Trump et ses alliés Maga, dont le milliardaire Tesla / SpaceX / X.com, Elon Musk et l'hôte de « War Room », Steve Bannon, accusent Boasberg et d'autres juges fédéraux de ne pas respecter les pouvoirs exécutifs dont Trump jouit en tant que président. Mais les détracteurs de Trump à affronter que Boasberg et d'autres juges fédéraux ont le droit de bloquer les décrets qu'ils considèrent comme inconstitutionnels – et si Trump peut défier ouvertement les tribunaux fédéraux, selon les critiques, les États-Unis n'ont plus de chèques et de contrepoids ou de séparation des pouvoirs.
Dans une interview avec Ankush Khardori de Politico publiée le 20 mars, l'ancien fédéral Shira Scheindlin a abordé les questions constitutionnelles que les actions de Trump soulèvent.
Trump a déclaré à Laura Ingraham de Fox News qu'il ne défierait pas ouvertement les ordonnances du tribunal fédéral. Mais si cela devait se produire, Scheindlin a déclaré à Khardori: « C'est à ce moment-là que les autoritaires deviennent des dictateurs et démolissent vraiment le temple en ignorant simplement la Constitution, en ignorant le pouvoir judiciaire. Ce serait la fin choquante de notre expérience de 250 ans. »

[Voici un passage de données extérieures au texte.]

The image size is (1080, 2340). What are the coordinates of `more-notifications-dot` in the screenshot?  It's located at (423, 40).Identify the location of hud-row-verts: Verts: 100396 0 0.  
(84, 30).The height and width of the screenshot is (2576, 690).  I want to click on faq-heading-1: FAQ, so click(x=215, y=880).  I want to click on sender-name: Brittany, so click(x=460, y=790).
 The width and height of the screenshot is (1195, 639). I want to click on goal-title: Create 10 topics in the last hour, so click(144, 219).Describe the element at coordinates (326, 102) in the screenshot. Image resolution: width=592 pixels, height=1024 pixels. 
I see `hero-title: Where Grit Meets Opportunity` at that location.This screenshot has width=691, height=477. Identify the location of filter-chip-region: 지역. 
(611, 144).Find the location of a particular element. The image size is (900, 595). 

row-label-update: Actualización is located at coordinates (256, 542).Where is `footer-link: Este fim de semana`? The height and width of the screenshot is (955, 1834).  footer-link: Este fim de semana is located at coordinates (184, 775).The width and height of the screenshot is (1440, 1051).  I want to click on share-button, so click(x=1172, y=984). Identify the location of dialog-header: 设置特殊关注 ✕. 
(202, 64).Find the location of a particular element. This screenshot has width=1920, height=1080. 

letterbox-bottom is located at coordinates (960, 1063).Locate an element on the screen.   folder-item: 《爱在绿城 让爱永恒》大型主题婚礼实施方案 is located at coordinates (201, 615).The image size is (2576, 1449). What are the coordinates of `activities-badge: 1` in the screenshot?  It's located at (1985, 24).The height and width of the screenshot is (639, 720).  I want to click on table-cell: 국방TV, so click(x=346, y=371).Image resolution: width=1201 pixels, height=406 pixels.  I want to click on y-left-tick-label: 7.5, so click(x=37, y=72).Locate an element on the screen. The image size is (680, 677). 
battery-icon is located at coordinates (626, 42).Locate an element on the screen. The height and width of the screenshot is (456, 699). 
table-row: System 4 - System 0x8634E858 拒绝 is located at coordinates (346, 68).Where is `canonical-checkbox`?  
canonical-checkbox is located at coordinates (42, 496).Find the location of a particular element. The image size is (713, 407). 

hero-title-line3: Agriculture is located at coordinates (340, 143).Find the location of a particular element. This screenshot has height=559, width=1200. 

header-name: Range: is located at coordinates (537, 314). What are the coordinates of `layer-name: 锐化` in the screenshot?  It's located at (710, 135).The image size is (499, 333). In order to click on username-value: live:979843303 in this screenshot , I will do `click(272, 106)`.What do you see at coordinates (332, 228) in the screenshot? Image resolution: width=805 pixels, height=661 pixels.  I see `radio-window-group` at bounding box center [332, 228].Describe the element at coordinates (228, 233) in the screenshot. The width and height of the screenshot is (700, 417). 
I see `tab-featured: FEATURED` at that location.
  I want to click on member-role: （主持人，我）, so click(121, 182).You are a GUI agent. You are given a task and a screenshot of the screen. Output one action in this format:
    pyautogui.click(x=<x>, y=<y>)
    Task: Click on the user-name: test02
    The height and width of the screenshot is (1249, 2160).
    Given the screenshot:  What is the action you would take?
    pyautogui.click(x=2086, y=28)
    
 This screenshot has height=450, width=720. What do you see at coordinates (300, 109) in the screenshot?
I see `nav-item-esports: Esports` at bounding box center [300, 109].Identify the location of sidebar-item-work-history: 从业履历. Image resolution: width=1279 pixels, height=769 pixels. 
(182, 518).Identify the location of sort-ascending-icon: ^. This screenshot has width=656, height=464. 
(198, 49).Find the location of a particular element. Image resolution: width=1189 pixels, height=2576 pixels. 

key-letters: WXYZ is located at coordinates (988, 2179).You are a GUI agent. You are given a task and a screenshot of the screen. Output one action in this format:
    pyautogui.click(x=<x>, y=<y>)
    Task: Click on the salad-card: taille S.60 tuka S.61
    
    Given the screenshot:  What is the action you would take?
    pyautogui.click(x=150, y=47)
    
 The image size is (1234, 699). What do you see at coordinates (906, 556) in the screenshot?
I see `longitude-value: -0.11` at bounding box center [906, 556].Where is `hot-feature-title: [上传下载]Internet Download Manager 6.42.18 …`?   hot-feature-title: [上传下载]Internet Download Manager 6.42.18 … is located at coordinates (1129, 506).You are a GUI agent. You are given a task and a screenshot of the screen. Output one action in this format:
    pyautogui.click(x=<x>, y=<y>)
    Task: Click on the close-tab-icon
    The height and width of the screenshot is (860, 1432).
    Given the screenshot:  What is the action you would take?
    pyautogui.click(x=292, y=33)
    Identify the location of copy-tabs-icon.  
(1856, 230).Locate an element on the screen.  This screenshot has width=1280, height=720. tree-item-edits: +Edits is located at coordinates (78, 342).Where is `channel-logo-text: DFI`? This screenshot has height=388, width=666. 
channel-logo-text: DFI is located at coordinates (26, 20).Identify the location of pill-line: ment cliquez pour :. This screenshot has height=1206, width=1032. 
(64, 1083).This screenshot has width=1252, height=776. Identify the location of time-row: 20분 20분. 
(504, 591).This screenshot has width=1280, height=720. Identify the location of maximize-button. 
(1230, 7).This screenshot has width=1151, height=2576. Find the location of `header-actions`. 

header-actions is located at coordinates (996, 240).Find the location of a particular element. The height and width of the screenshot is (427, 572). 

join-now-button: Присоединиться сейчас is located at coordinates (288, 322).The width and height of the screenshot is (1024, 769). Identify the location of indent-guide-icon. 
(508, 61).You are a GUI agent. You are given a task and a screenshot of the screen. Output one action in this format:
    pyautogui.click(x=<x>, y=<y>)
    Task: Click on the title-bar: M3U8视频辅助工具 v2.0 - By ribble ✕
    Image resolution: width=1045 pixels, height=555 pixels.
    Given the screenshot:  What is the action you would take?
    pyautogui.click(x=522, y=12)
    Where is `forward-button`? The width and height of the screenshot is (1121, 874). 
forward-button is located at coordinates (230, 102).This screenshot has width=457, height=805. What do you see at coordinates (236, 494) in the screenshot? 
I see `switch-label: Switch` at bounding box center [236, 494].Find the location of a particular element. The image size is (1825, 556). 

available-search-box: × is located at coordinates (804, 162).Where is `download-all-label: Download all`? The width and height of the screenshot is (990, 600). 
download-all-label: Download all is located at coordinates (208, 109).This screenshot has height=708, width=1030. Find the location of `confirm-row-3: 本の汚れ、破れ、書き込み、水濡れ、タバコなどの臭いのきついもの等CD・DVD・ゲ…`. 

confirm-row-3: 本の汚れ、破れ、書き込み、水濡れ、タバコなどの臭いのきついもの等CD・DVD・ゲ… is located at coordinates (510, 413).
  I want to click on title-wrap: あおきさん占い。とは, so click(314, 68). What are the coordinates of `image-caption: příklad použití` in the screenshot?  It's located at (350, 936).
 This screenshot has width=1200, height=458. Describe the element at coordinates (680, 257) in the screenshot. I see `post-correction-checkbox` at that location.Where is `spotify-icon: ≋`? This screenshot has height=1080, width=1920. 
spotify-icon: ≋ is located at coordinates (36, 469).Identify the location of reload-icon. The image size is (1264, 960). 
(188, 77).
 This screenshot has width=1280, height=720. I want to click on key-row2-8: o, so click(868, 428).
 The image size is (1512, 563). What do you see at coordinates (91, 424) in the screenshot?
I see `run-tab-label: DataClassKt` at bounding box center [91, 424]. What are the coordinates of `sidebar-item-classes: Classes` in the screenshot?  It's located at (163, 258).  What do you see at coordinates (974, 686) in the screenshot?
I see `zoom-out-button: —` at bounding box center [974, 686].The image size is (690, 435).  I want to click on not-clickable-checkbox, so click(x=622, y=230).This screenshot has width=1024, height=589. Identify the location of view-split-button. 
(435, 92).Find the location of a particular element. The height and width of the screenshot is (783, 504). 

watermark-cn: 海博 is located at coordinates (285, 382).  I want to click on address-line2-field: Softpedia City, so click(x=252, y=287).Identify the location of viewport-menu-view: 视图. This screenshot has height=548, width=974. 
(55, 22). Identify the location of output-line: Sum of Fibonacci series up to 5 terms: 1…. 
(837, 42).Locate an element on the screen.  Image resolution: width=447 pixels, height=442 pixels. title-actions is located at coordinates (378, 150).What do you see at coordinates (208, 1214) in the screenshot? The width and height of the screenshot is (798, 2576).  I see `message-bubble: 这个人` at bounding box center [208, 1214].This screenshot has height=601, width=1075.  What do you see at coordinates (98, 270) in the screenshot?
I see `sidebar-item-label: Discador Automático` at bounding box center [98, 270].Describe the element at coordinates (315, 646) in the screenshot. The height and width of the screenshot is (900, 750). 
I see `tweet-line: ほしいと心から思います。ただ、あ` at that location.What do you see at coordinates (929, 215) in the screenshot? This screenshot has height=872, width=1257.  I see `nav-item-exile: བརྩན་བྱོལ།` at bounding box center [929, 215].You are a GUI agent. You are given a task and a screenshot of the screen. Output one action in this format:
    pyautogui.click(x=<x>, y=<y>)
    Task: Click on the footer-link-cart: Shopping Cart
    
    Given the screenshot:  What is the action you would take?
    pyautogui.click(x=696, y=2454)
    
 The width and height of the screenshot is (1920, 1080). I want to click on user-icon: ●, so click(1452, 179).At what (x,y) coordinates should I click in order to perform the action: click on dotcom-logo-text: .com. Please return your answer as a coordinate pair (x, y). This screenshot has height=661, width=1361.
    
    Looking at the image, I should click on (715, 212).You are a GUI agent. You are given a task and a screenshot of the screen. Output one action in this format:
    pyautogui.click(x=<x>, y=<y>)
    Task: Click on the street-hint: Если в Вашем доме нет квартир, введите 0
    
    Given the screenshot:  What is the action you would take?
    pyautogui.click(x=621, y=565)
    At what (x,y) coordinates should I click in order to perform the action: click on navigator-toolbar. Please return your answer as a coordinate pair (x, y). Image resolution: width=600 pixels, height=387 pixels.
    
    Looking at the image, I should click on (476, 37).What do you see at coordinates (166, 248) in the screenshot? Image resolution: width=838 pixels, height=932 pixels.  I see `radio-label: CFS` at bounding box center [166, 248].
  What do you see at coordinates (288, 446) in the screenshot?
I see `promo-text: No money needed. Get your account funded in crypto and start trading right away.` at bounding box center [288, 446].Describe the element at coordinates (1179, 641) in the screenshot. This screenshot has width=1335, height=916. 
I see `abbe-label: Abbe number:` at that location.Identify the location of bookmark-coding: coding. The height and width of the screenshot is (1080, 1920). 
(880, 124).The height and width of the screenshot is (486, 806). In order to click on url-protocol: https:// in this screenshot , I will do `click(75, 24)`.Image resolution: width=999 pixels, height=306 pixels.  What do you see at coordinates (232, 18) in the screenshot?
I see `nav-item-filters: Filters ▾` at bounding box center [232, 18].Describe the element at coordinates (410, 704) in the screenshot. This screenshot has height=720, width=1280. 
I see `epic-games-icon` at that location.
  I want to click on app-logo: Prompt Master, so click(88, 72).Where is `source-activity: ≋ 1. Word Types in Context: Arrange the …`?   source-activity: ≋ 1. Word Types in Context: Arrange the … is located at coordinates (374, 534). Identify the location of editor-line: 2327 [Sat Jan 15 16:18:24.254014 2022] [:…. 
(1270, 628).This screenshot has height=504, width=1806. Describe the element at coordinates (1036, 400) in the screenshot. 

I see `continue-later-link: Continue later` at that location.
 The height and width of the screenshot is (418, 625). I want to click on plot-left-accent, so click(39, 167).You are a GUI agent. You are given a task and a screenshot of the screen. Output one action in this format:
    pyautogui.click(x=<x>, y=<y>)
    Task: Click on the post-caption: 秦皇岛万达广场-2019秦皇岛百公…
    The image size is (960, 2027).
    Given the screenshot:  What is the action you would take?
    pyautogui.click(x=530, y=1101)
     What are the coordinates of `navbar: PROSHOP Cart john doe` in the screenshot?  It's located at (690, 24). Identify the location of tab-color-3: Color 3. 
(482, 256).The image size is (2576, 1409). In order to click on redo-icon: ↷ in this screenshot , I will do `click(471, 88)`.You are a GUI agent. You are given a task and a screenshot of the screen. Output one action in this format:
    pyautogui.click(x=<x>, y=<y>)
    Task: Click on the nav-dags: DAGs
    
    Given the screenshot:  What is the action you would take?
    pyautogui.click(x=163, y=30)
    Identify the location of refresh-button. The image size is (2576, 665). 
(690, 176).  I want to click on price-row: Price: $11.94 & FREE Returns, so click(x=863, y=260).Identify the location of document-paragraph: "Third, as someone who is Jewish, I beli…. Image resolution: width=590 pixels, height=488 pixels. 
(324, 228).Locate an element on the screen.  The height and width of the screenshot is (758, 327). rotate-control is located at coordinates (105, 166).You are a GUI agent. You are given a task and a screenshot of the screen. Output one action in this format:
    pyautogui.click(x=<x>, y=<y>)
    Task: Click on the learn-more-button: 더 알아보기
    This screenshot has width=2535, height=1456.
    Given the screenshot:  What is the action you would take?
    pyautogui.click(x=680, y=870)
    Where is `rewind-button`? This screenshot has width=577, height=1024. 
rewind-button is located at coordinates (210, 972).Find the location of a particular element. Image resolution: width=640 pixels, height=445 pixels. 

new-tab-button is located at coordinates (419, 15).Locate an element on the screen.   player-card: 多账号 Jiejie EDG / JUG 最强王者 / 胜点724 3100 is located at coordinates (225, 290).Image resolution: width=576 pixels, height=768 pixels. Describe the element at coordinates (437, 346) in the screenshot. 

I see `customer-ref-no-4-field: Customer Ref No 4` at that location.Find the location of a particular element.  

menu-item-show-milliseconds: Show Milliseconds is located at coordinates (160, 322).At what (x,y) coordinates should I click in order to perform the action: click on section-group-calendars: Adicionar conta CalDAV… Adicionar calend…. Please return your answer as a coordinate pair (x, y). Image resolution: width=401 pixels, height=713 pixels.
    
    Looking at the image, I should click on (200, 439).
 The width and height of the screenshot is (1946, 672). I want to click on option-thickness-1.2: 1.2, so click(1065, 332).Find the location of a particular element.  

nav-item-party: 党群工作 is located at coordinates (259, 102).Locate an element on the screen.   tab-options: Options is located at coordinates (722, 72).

Khardori a demandé à Scheindlin: « Vous craignez que nous verrons une situation où le gouvernement défie explicitement et purement une ordonnance du tribunal? » – Auquel l'ancien juge fédéral a répondu: « Je m'inquiète de cela. »
Scheindlin a poursuivi: « Nous avons parlé – nous étant la société civile, tout le monde – si nous sommes dans une crise constitutionnelle. Tout le monde continue d'écrire un éditorial en disant: » Pas encore, mais presque « . La crise constitutionnelle se produira lorsque le pouvoir exécutif dira dans le pouvoir judiciaire: «Trop de mal, je n'ai pas à vous écouter». C'est une crise constitutionnelle, et nous n'y sommes pas tout à fait. «Je n'ai pas à t'écouter» – c'est une menace très, très, très sérieuse pour notre démocratie. «
Scheindlin a applaudi la réprimande de Roberts de Trump.
Scheindlin a déclaré à Khardori: « Trump sait mieux…. Beaucoup d'entre nous ont exprimé le mot« destitution », soulignant très simplement qu'une décision avec laquelle vous n'êtes pas d'accord n'est ni un crime élevé ni un délit, et la destitution est limitée à celles-ci (circonstances) et n'a jamais été utilisée d'une autre manière. Donc c'est scandaleux. C'est une pensée terrible. »
Scheindlin a poursuivi: « Vous êtes en désaccord avec la décision, comme l'a dit Roberts, vous l'appelez et vous faites appel à nouveau – et c'est notre système. Mais vous ne pouvez pas vous débarrasser du juge. La Constitution nous donne du mandat de vie. Ce n'est pas une constitution, et donc, la mise en œuvre n'est tout simplement pas sur la table.